Steve Wexler raised an interesting question last week: Is SDN revolutionary or evolutionary?

His post touches on a reality that's been bothering me for years. Almost everyone in IT I’ve spoken to in the last three years--from CTOs to admins--has mentioned that network management is one of the biggest impediments to automating the data center. Most are looking to network programmability, and by extension software-defined networking, to solve that problem, yet most have struggled to really make progress toward this transition.

Why? Because thus far SDN has been too revolutionary (read: highly disruptive). Solutions have required buying brand new equipment or deploying overlays. The heart of the challenge lies in delivering interoperability and manageability--both, highly dependent on the size of the ecosystem around a given solution. It’s hard to take one piece of the network and upgrade it by itself. It's all interconnected, by nature. This is especially true given one of the objectives of SDN is to centralize network programmability. The challenge, as Steve correctly points out, is that a rip-and-replace strategy is costly and disruptive. But an overlay model has its own challenges. I've spoken to IT admins who have started deploying overlays and they tell me it can be a nightmare to diagnose a network issue. Most existing tools weren't designed to work with the overlay. Overlay vendors are building tools as fast as they can--and that can help a little--but it doesn't replace the dynamism of a healthy ecosystem. Until a true SDN platform emerges that everyone can get behind, SDN is revolutionary and that inhibits adoption.

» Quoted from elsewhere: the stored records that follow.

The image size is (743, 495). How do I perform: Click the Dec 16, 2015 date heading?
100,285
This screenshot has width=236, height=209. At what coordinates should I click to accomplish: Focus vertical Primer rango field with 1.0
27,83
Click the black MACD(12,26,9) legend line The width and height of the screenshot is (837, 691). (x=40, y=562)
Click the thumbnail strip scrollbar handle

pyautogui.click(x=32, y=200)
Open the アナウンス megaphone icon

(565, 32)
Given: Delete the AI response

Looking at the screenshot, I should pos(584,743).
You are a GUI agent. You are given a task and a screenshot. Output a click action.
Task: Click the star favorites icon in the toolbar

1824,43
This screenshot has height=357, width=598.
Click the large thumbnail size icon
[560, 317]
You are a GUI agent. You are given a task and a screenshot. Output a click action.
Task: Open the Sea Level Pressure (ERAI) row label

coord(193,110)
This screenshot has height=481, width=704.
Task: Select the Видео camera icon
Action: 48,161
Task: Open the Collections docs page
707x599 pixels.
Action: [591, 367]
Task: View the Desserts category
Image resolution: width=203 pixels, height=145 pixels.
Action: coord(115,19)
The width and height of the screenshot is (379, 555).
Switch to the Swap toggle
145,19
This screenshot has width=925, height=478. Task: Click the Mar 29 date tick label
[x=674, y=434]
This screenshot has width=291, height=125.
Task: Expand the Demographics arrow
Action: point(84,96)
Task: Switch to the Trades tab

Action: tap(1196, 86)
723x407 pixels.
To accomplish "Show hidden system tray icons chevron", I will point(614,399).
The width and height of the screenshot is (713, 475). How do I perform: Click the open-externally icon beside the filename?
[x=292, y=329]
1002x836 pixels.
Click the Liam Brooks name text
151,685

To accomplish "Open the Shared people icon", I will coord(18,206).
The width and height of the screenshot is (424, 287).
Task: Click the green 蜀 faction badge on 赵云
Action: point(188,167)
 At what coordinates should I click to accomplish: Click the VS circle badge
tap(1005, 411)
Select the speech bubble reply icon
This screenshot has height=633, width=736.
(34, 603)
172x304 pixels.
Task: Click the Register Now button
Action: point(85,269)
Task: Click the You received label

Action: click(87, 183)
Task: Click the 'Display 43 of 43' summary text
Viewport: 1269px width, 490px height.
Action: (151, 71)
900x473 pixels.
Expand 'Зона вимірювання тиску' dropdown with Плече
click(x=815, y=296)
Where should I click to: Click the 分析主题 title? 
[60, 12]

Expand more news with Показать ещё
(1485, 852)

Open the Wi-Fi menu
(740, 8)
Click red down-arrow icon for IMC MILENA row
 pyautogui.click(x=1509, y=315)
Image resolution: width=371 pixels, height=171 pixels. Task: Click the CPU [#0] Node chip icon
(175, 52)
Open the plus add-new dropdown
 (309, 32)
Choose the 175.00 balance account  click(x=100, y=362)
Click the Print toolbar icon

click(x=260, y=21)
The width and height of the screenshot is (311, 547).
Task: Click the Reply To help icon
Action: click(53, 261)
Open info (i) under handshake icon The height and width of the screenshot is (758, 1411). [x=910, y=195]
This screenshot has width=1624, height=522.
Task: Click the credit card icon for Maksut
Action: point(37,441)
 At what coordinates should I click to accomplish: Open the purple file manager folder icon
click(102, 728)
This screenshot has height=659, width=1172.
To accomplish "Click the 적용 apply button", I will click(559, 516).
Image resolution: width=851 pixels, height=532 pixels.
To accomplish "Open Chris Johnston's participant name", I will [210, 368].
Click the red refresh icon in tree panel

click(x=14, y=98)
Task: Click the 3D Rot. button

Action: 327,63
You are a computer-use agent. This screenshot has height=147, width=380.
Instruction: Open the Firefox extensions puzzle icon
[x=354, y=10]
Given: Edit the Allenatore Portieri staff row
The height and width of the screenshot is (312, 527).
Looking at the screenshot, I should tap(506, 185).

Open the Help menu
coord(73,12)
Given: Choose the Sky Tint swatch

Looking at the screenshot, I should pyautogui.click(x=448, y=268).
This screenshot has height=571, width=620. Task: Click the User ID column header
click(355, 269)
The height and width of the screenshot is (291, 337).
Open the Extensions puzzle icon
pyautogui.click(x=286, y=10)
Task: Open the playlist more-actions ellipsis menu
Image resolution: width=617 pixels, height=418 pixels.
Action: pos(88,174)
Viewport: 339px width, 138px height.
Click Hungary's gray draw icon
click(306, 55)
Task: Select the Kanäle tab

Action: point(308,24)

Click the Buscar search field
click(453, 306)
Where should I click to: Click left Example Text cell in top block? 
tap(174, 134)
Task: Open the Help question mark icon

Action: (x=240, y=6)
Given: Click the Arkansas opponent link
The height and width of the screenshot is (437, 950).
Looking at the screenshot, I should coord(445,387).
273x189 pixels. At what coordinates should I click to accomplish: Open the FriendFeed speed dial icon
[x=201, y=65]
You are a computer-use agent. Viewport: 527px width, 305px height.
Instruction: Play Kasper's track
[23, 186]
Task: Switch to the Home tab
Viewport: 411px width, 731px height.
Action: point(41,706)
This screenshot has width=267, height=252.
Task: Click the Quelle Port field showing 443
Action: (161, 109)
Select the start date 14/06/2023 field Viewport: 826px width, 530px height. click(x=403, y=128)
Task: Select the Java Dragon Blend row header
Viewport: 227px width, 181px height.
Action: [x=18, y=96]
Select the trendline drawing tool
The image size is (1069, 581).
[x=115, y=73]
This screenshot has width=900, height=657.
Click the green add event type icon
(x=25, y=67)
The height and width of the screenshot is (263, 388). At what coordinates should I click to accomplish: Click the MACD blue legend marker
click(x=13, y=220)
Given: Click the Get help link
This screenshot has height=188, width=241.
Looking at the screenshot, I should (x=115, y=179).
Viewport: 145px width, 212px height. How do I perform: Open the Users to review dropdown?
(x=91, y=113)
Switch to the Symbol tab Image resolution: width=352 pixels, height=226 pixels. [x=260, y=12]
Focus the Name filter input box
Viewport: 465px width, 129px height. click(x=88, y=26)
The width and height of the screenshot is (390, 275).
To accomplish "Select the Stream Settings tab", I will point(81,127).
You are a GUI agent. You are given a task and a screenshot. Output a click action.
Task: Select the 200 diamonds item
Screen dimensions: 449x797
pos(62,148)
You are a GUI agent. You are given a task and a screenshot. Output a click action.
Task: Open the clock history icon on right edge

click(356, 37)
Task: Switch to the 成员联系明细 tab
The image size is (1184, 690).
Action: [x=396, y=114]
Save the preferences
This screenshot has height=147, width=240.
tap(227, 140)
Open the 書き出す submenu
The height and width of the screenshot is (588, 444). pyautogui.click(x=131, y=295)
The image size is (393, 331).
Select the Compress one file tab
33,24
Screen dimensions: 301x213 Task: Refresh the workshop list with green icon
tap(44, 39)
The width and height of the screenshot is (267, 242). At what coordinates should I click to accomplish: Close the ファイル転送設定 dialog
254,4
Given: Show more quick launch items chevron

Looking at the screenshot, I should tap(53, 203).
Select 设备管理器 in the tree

The market is desperately clamoring for evolutionary SDN with real, deep interoperability. SDN won't make it big time IMHO until one or more platforms emerge that a large percentage of the industry can get behind. End users need to be able to pick the best network services for their specific needs: security appliances (virtual or physical, although increasingly the former), load balancers etc. They need to be able to choose the network management and orchestration tools for their needs, and the switches that fit their budget/performance requirements. They need to be able to use Open vSwitch, talk OpenFlow, and yes even BGP in a number of cases.

For the foreseeable future most users probably won't be able standardize on any one component, protocol and vendor, even if they wanted to. As a result we need open platforms that provide abstraction layers and support a modular approach. This is especially true when you take legacy technology support as a requirement. At an event last year Andy Brown, who was CTO of UBS at the time, said, “What some people call ‘legacy systems’, we call ‘systems that work’.” People don’t let go of their systems for the promise of something that may work in the future.

The path to SDN has to be an evolutionary one. Open source has the freedom to evolve as networking needs evolve. It’s a bit like natural selection. As Linus Torvalds said of Linux, “What works is what survives.”